Zu dem für Pasta-Fans positiven Ergebnis sind die Forscher gekommen, nachdem sie zwei große Studien mit Daten von rund 23.000 Probanden aus Italien analysiert hatten. Im Fokus stand dabei der Zusammenhang zwischen Nudel-Konsum, Body-Mass-Index (BMI), Hüftumfang sowie der Häufigkeit von Übergewicht und Fettsucht (Adipositas). Demnach konnten die Forscher einen Zusammenhang zwischen einer Vorliebe für Pasta und Übergewicht nicht nachweisen. Es zeigte sich den Wissenschaftlern zufolge sogar, dass die Probanden schlanker waren, je mehr Pasta sie aßen. „Angesichts unserer Forschung können wir sagen: Pasta vollständig vom Speiseplan zu streichen, ist nicht der richtige Weg, um abzunehmen“, werden die Forscher im Wissensmagazin Scinexx zitiert.

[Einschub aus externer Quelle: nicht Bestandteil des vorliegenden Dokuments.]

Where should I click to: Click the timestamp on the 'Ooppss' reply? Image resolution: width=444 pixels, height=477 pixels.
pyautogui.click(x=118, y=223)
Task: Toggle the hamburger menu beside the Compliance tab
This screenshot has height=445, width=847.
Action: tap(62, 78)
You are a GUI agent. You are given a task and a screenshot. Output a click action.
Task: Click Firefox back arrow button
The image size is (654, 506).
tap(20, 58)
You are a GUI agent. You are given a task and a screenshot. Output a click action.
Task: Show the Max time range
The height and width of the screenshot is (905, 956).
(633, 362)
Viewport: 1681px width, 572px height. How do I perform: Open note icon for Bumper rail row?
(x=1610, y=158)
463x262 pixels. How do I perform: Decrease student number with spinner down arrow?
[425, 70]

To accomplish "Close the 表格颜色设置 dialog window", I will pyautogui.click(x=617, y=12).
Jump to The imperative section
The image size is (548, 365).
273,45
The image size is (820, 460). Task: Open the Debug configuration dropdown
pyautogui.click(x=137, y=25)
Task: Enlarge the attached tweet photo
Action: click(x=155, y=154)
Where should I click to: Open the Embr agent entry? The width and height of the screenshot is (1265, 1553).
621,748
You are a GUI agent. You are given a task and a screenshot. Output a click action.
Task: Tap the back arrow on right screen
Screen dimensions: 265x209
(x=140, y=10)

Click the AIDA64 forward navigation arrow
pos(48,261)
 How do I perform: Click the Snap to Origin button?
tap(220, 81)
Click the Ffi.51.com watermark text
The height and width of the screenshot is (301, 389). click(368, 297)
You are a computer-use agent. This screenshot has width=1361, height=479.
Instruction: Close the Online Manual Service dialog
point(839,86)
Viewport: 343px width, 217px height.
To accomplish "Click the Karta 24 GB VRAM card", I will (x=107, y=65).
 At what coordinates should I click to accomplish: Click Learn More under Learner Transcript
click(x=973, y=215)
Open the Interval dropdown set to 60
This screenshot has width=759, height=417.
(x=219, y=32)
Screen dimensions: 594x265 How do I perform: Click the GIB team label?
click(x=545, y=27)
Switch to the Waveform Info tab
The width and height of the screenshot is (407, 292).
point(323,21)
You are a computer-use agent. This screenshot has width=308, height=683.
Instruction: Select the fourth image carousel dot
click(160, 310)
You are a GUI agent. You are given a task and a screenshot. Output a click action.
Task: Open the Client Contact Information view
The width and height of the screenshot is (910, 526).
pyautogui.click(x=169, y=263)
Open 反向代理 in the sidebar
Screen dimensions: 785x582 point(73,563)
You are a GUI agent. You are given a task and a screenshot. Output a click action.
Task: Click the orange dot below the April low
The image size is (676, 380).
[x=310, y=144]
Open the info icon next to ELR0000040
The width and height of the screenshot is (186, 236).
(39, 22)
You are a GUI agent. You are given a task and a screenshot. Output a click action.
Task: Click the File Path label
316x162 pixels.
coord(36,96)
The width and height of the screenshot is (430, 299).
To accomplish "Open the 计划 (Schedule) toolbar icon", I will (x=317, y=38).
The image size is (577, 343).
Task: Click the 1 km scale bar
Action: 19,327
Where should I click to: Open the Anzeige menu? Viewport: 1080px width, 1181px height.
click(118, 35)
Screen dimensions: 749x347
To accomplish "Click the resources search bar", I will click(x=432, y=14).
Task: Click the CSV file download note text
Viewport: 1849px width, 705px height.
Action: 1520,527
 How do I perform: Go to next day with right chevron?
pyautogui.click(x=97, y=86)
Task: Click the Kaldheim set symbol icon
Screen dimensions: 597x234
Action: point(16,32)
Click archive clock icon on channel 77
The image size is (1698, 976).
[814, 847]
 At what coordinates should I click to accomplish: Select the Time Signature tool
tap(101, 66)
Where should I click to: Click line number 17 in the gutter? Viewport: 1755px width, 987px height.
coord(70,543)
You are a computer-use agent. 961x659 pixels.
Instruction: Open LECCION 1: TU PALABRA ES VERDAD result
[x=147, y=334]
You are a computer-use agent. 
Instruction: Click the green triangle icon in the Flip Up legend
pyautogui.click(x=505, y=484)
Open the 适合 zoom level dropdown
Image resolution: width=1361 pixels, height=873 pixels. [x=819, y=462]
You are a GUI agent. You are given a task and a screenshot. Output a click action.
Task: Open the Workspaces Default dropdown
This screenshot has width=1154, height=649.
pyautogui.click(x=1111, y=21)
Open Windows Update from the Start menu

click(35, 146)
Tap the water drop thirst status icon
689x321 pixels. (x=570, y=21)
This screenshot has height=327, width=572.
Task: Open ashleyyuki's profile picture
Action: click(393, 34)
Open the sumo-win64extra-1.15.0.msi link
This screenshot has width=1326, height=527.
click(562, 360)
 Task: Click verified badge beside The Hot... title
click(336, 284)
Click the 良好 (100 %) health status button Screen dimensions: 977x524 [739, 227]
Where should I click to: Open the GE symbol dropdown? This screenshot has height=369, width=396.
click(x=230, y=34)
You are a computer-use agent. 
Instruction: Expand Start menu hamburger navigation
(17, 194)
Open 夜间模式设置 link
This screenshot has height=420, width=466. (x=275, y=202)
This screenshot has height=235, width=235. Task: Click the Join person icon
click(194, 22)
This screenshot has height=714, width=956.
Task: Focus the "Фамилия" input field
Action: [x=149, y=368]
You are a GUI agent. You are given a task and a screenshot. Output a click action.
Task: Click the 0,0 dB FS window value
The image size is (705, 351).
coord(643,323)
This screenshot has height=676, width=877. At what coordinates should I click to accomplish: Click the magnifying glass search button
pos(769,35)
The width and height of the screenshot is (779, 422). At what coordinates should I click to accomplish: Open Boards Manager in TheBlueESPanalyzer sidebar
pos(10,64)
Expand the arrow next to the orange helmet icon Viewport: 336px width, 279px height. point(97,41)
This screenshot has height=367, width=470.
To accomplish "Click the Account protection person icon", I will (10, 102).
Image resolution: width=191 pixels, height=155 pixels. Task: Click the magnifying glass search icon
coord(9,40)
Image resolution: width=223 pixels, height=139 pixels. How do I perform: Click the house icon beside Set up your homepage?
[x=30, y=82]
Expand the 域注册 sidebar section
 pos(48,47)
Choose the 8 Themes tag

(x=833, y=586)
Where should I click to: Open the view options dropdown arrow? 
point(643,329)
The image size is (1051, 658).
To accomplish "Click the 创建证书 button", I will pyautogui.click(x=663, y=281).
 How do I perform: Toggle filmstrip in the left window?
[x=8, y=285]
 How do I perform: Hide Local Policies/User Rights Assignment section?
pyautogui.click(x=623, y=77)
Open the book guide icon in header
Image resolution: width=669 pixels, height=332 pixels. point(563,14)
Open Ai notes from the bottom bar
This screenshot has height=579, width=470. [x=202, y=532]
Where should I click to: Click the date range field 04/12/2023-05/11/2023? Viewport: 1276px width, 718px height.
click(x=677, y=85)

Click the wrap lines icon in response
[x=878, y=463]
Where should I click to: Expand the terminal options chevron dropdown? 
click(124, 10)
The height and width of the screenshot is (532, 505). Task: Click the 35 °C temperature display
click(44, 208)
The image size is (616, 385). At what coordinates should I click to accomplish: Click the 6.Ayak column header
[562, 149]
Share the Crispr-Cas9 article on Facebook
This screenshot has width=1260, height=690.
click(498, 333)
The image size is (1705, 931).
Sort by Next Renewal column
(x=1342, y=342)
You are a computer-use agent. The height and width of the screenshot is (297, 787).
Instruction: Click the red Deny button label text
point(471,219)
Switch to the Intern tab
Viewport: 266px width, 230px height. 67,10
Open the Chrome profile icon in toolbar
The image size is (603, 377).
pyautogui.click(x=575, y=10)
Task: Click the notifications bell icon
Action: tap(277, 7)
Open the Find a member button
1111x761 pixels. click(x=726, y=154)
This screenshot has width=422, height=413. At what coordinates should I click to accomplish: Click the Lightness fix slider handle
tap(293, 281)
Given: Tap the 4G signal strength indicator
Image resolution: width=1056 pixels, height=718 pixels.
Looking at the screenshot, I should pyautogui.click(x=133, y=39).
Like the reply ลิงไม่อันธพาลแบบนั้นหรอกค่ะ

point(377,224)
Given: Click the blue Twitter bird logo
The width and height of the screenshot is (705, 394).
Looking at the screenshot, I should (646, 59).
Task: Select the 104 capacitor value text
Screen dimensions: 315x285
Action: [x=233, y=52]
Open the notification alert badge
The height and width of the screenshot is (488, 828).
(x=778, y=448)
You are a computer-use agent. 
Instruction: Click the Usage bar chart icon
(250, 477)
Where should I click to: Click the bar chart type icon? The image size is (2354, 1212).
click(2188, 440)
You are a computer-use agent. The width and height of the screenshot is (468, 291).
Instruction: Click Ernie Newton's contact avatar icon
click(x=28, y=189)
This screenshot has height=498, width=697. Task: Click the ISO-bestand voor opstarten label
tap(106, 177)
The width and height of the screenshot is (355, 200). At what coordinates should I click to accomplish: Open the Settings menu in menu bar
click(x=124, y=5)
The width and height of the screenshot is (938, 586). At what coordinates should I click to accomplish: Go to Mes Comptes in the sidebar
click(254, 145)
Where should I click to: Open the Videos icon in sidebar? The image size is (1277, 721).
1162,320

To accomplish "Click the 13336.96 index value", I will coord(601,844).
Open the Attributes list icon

Mehr Olivenöl, Reis und Gemüse

Die Ergebnisse der Studie sollten aber nicht zum Anlass genommen werden, von nun an nur noch Pasta zu essen oder zu glauben, dass man von Pasta nicht dick werden könnte. Wie immer kommt es auch hier auf die Menge und die weiteren Zutaten, mit denen die Pasta gegessen wird, an. Denn die Studie stellt noch einen anderen Zusammenhang her. Wer öfter Nudeln isst, nimmt auch mehr Olivenöl, Reis und Gemüse zu sich – ernährt sich also auch insgesamt gesund. Die Studie bestätigt also, was viele Ernährungswissenschaftler schon länger sagen: Nicht ein einzelnes Lebensmittel macht dick, sondern die Menge, die jemand zu sich nimmt.

„Es gibt keine ungesunden Lebensmittel“

Trotzdem sind die Ergebnisse auch mit Vorsicht zu genießen, denn zumindest ein Teil der Studie wurde vom Pasta-Hersteller Barilla mitfinanziert. Allerdings sagte Hans-Georg Joost, ehemaliger Leiter des Deutschen Instituts für Ernährungsforschung Potsdam-Rehbrücke , unserer Redaktion bereits vor drei Jahren in einem Interview: „Es gibt keine Lebensmittel, die absolut ungesund sind. Es gibt aber gesunde und ungesunde Ernährungsweisen, die durch die Menge und Kombination der verzehrten Lebensmittel entsteht.“ Das dürfte auch für Pasta gelten. Auch die Deutsche Gesellschaft für Ernährung rät zu einer ausgewogenen Ernährung, statt auf bestimmte Lebensmittel komplett zu verzichten. Um Gewicht zu verlieren sei vor allem eine negative Energiebilanz und ausreichend Bewegung wichtig, sagte Sprecherin Silke Restemeyer in einem Gespräch mit unserer Redaktion. Wir müssten demnach also weniger Kalorien zu uns nehmen, als wir verbrennen. Ob die Kalorien dabei aus Fett, Kohlenhydraten oder Eiweiß stammen, ist nach Angaben der Ernährungswissenschaftlerin egal.